= Bart Berman =

Dutch-Israeli pianist and composer (born 1938)

Bart Berman (ברט ברמן; born 29 December 1938) is a Dutch-Israeli pianist and composer, best known as an interpreter of Franz Schubert and 20th-century music.

== Career ==
Bart Berman studied piano with Jaap Spaanderman at a predecessor of the Conservatorium van Amsterdam and complemented his piano education with Theo Bruins and a master class by Alfred Brendel. In 1978 he moved to Israel.

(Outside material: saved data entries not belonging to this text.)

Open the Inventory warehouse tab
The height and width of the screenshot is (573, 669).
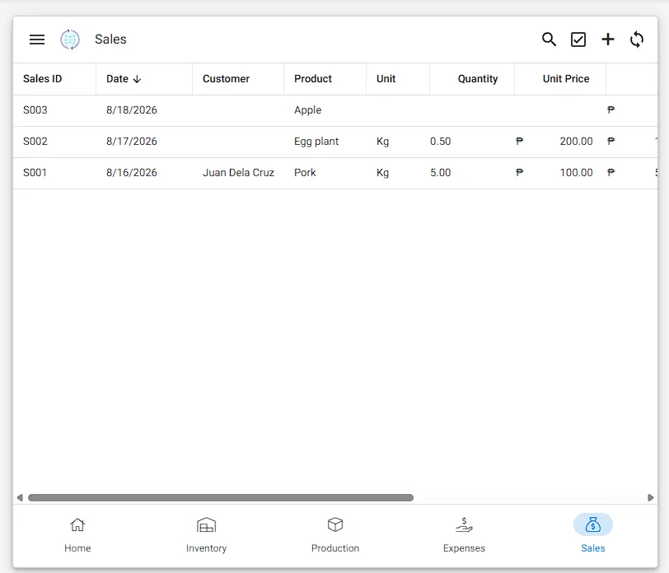(207, 535)
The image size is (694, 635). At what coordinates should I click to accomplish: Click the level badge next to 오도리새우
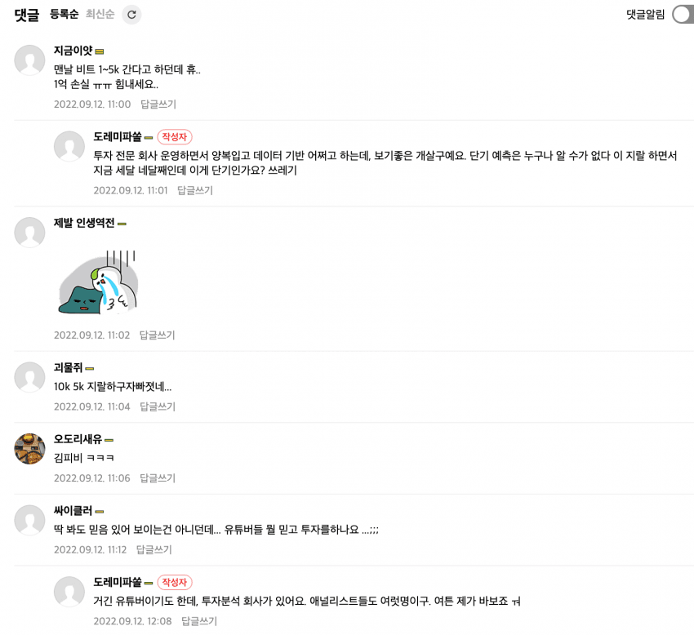[109, 440]
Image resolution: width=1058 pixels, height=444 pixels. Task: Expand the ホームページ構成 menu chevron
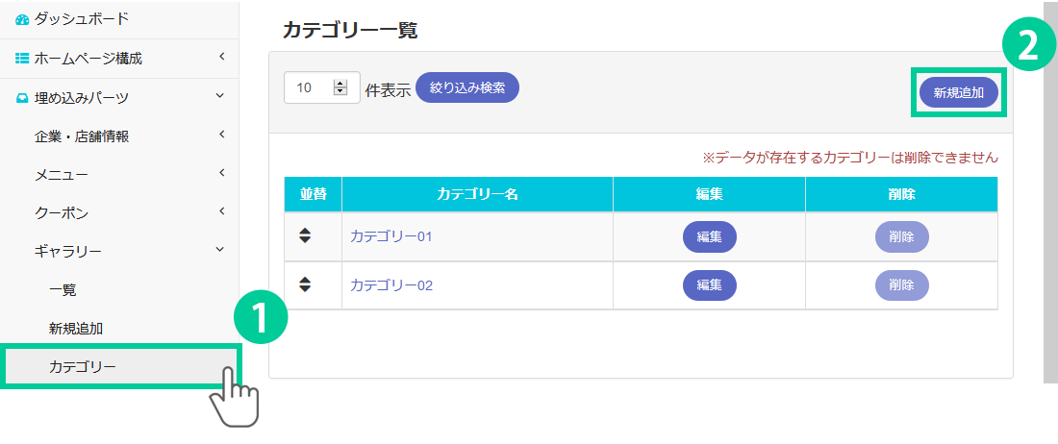pos(221,58)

As a soloist Berman was awarded the Dutch Prize of Excellence, the first prize in the Gaudeamus Competition for interpreters of contemporary music, the Friends of the Concertgebouw Award and four first prizes at competitions for young soloists. He has performed in Israel, Europe and the United States, as a soloist and in chamber music. Berman was a soloist with many Dutch and Israeli orchestras and has recorded for radio and television.

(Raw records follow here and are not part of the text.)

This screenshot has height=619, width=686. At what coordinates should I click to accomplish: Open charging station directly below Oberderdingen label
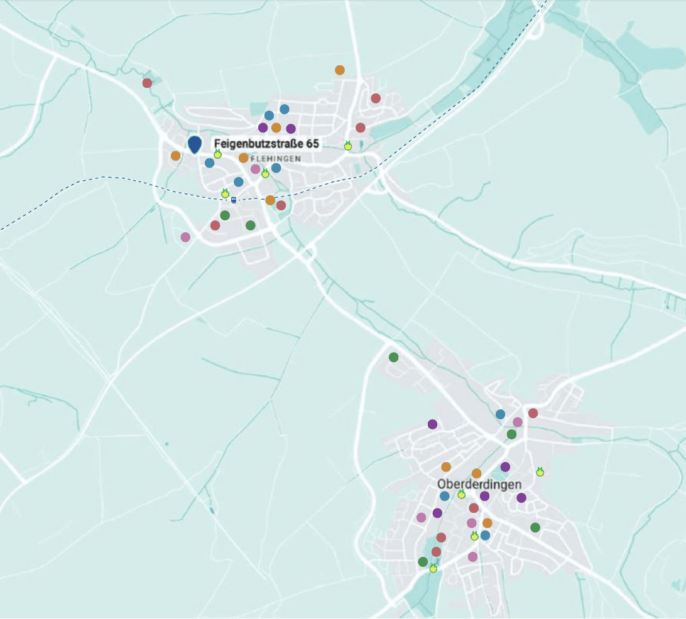(462, 495)
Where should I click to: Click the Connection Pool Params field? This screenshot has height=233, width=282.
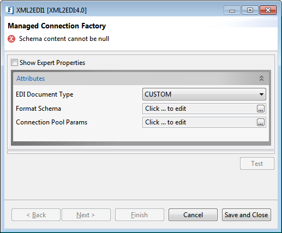point(200,122)
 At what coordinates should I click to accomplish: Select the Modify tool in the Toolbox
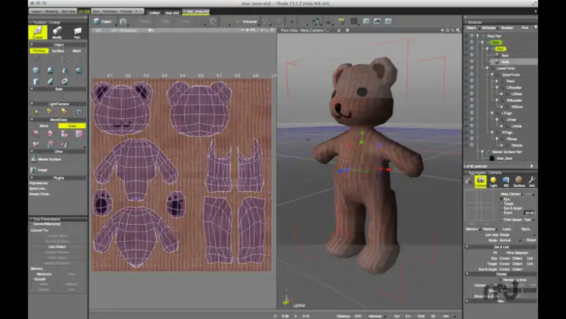pyautogui.click(x=58, y=33)
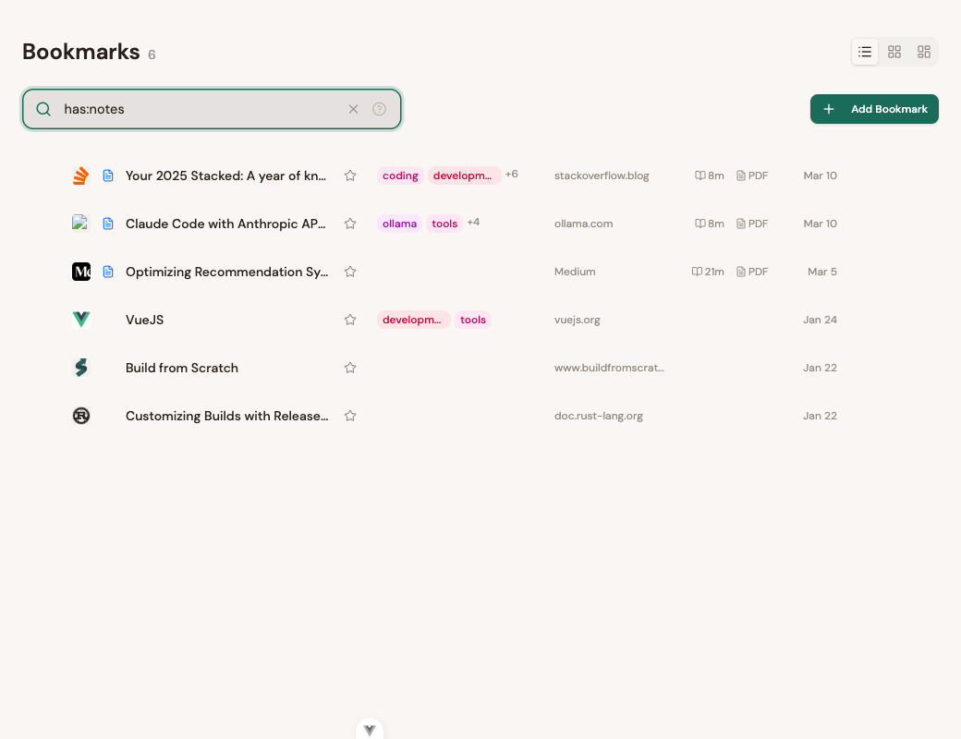Switch to grid view layout
The height and width of the screenshot is (739, 961).
[x=894, y=52]
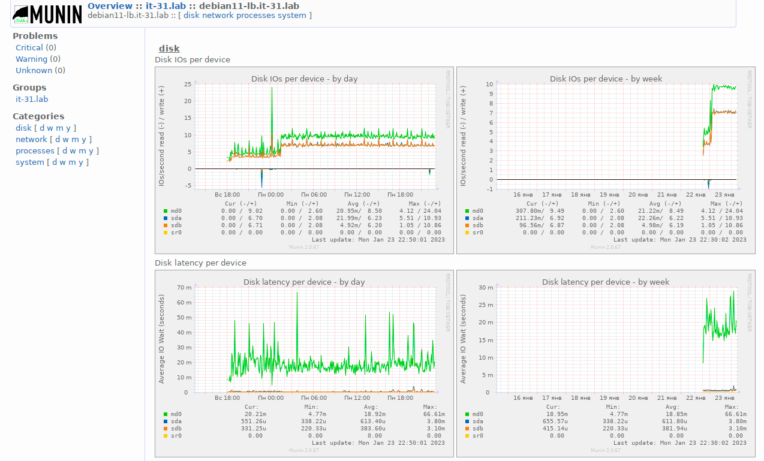The width and height of the screenshot is (764, 461).
Task: Open Unknown problems list
Action: point(34,71)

Collaborations included those with flautist Abbie de Quant (since 1970), Duo 4 with pianist Meir Wiesel, the Tamar Piano Trio with violinist Itzhak Segev and cellist Louis Rowen, as well as ensembles with several vocalists among whom Bat-Sheva Zeisler. Past partnerships include Duo Beer Sheva with the late pianist Sara Fuxon, Ensemble M, and Negev Baroque. From 2004 until 2008 Berman accompanied the remake of Hanoch Levin's satirical cabaret You, Me and the Next War, in 2007 he was the pianist and musical director of Schubert Plus, An Operatic Episode in Two Acts, and during 2011 to 2015 he was a guest soloist with the Zamir Quartet. In 2014 he launched a new program for 4 pianists at 2 pianos, based on Duo 4.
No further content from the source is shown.